[BEGIN QUOTED PASSAGE]
Spanish-born artist Remedios Varo was an important 20th-century surrealist painter and a cultural icon in her adopted Mexico. She painted vegetarian vampires and other strange inhabitants of a world where logic was turned inside out.

Now, four decades after Varo's death, 39 of her best works are on a journey through the surreal corridors of Mexican justice.

Although the Mexican government has declared the collection a "national treasure" in order to keep the paintings in Mexico, a court here recently ruled that a Mexican museum must hand over the works to the artist's Spanish niece, whom Varo barely knew.

Why? The longtime owner of the collection, Walter Gruen, a 91-year-old Austrian emigre who was Varo's lover, is missing some sales receipts.

The fight over the paintings highlights an uncomfortable fact for Mexicans and foreigners who live and invest here: Anyone who steps inside a Mexican courtroom enters a world of unpredictable consequences. In the country's Napoleonic code, technicalities often override overwhelming evidence.
[END QUOTED PASSAGE]
▶ [STATED TASK A]:
Write out the part of the Remedios Varo article between "Spanish-born artist Remedios" and "turned inside out.", inclusive.
▶ [STATED TASK B]:
According to the Remedios Varo article, what did the Mexican government declare the collection to be in order to keep the paintings in Mexico?
▶ [STATED TASK C]:
Translate this sentence from the Remedios Varo article into Spanish: "Now, four decades after Varo's death, 39 of her best works are on a journey through the surreal corridors of Mexican justice."
[BEGIN RECORD SET]
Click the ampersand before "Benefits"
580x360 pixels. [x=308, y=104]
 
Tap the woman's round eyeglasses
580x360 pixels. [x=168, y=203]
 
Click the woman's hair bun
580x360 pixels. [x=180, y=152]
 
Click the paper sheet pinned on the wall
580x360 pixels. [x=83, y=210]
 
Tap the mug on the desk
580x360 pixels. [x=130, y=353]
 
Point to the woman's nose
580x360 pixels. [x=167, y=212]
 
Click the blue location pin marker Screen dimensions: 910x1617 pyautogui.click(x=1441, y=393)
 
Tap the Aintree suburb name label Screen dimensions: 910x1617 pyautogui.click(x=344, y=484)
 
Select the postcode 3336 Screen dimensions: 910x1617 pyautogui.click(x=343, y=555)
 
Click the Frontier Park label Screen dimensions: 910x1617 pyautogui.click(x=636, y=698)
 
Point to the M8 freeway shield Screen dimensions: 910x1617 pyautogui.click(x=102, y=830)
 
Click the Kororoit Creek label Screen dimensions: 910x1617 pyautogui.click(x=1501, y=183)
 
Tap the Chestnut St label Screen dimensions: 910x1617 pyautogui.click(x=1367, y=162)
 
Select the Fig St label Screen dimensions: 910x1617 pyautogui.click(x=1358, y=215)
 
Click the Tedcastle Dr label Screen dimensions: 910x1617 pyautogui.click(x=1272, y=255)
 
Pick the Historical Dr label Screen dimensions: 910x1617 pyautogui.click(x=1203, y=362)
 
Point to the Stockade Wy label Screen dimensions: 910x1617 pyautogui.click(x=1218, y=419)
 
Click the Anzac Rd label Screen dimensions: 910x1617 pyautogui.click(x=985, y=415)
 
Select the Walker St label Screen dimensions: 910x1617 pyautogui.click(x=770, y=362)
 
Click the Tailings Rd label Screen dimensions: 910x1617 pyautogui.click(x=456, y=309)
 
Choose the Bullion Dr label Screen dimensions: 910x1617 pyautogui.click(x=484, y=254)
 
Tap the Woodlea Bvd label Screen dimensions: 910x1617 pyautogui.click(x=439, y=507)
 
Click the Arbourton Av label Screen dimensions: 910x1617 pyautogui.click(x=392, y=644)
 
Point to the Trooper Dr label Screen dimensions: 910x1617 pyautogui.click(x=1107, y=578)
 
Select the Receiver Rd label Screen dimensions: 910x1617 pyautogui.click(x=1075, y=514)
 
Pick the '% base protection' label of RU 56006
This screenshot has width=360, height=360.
[END RECORD SET]
▶ [RESPONSE A]:
Spanish-born artist Remedios Varo was an important 20th-century surrealist painter and a cultural icon in her adopted Mexico. She painted vegetarian vampires and other strange inhabitants of a world where logic was turned inside out.

▶ [RESPONSE B]:
A "national treasure."

▶ [RESPONSE C]:
Ahora, cuatro décadas después de la muerte de Varo, 39 de sus mejores obras están de viaje por los pasillos surrealistas de la justicia mexicana.